[Saved data entries]

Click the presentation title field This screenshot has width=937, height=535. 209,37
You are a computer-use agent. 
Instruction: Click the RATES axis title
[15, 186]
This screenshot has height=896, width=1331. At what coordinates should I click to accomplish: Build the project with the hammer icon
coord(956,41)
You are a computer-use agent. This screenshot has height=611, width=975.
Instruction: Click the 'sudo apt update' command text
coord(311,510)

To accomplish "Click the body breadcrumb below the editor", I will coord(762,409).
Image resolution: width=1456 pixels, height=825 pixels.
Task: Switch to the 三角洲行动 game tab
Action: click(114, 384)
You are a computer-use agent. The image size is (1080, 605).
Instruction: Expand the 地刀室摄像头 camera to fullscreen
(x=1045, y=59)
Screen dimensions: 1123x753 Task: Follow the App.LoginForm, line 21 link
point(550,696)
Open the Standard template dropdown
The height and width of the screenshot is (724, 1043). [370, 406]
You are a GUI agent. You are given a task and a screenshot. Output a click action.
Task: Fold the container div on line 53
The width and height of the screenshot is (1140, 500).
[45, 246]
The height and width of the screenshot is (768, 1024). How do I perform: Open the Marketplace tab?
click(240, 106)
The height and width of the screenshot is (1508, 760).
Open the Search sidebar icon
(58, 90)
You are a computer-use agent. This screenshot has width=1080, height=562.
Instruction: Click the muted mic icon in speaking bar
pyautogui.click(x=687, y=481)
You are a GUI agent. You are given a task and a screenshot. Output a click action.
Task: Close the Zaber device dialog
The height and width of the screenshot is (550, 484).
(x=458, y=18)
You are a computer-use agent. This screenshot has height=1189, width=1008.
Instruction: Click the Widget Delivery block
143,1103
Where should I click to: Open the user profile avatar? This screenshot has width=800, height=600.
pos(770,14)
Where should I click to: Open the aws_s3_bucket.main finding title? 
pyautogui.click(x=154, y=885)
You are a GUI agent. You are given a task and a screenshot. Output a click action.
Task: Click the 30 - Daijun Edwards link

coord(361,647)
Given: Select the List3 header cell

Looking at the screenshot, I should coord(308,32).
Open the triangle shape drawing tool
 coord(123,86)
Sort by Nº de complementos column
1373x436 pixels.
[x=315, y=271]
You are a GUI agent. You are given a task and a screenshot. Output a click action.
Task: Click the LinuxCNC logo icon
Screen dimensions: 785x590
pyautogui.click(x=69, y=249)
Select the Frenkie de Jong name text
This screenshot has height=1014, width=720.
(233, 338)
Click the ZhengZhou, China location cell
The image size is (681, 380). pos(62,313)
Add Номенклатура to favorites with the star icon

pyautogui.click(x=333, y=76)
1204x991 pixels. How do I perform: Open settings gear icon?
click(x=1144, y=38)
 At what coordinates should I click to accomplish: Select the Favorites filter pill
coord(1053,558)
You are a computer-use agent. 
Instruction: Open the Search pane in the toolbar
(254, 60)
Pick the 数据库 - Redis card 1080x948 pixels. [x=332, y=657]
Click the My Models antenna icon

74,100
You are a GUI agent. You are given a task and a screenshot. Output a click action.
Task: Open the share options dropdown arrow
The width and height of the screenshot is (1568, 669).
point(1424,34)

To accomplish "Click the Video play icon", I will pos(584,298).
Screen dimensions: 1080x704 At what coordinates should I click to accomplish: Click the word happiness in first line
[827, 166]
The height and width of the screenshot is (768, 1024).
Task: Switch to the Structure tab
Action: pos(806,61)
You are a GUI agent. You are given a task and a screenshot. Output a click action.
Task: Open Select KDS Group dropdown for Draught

* _TRY IT_
Return every entry exactly as given.

* _SOLUTION TO THIS PROBLEM_
Click the presentation title field This screenshot has width=937, height=535. 209,37
You are a computer-use agent. 
Instruction: Click the RATES axis title
[15, 186]
This screenshot has height=896, width=1331. At what coordinates should I click to accomplish: Build the project with the hammer icon
coord(956,41)
You are a computer-use agent. This screenshot has height=611, width=975.
Instruction: Click the 'sudo apt update' command text
coord(311,510)

To accomplish "Click the body breadcrumb below the editor", I will coord(762,409).
Image resolution: width=1456 pixels, height=825 pixels.
Task: Switch to the 三角洲行动 game tab
Action: click(114, 384)
You are a computer-use agent. The image size is (1080, 605).
Instruction: Expand the 地刀室摄像头 camera to fullscreen
(x=1045, y=59)
Screen dimensions: 1123x753 Task: Follow the App.LoginForm, line 21 link
point(550,696)
Open the Standard template dropdown
The height and width of the screenshot is (724, 1043). [370, 406]
You are a GUI agent. You are given a task and a screenshot. Output a click action.
Task: Fold the container div on line 53
The width and height of the screenshot is (1140, 500).
[45, 246]
The height and width of the screenshot is (768, 1024). How do I perform: Open the Marketplace tab?
click(240, 106)
The height and width of the screenshot is (1508, 760).
Open the Search sidebar icon
(58, 90)
You are a computer-use agent. This screenshot has width=1080, height=562.
Instruction: Click the muted mic icon in speaking bar
pyautogui.click(x=687, y=481)
You are a GUI agent. You are given a task and a screenshot. Output a click action.
Task: Close the Zaber device dialog
The height and width of the screenshot is (550, 484).
(x=458, y=18)
You are a computer-use agent. This screenshot has height=1189, width=1008.
Instruction: Click the Widget Delivery block
143,1103
Where should I click to: Open the user profile avatar? This screenshot has width=800, height=600.
pos(770,14)
Where should I click to: Open the aws_s3_bucket.main finding title? 
pyautogui.click(x=154, y=885)
You are a GUI agent. You are given a task and a screenshot. Output a click action.
Task: Click the 30 - Daijun Edwards link

coord(361,647)
Given: Select the List3 header cell

Looking at the screenshot, I should coord(308,32).
Open the triangle shape drawing tool
 coord(123,86)
Sort by Nº de complementos column
1373x436 pixels.
[x=315, y=271]
You are a GUI agent. You are given a task and a screenshot. Output a click action.
Task: Click the LinuxCNC logo icon
Screen dimensions: 785x590
pyautogui.click(x=69, y=249)
Select the Frenkie de Jong name text
This screenshot has height=1014, width=720.
(233, 338)
Click the ZhengZhou, China location cell
The image size is (681, 380). pos(62,313)
Add Номенклатура to favorites with the star icon

pyautogui.click(x=333, y=76)
1204x991 pixels. How do I perform: Open settings gear icon?
click(x=1144, y=38)
 At what coordinates should I click to accomplish: Select the Favorites filter pill
coord(1053,558)
You are a computer-use agent. 
Instruction: Open the Search pane in the toolbar
(254, 60)
Pick the 数据库 - Redis card 1080x948 pixels. [x=332, y=657]
Click the My Models antenna icon

74,100
You are a GUI agent. You are given a task and a screenshot. Output a click action.
Task: Open the share options dropdown arrow
The width and height of the screenshot is (1568, 669).
point(1424,34)

To accomplish "Click the Video play icon", I will pos(584,298).
Screen dimensions: 1080x704 At what coordinates should I click to accomplish: Click the word happiness in first line
[827, 166]
The height and width of the screenshot is (768, 1024).
Task: Switch to the Structure tab
Action: pos(806,61)
You are a GUI agent. You are given a task and a screenshot. Output a click action.
Task: Open Select KDS Group dropdown for Draught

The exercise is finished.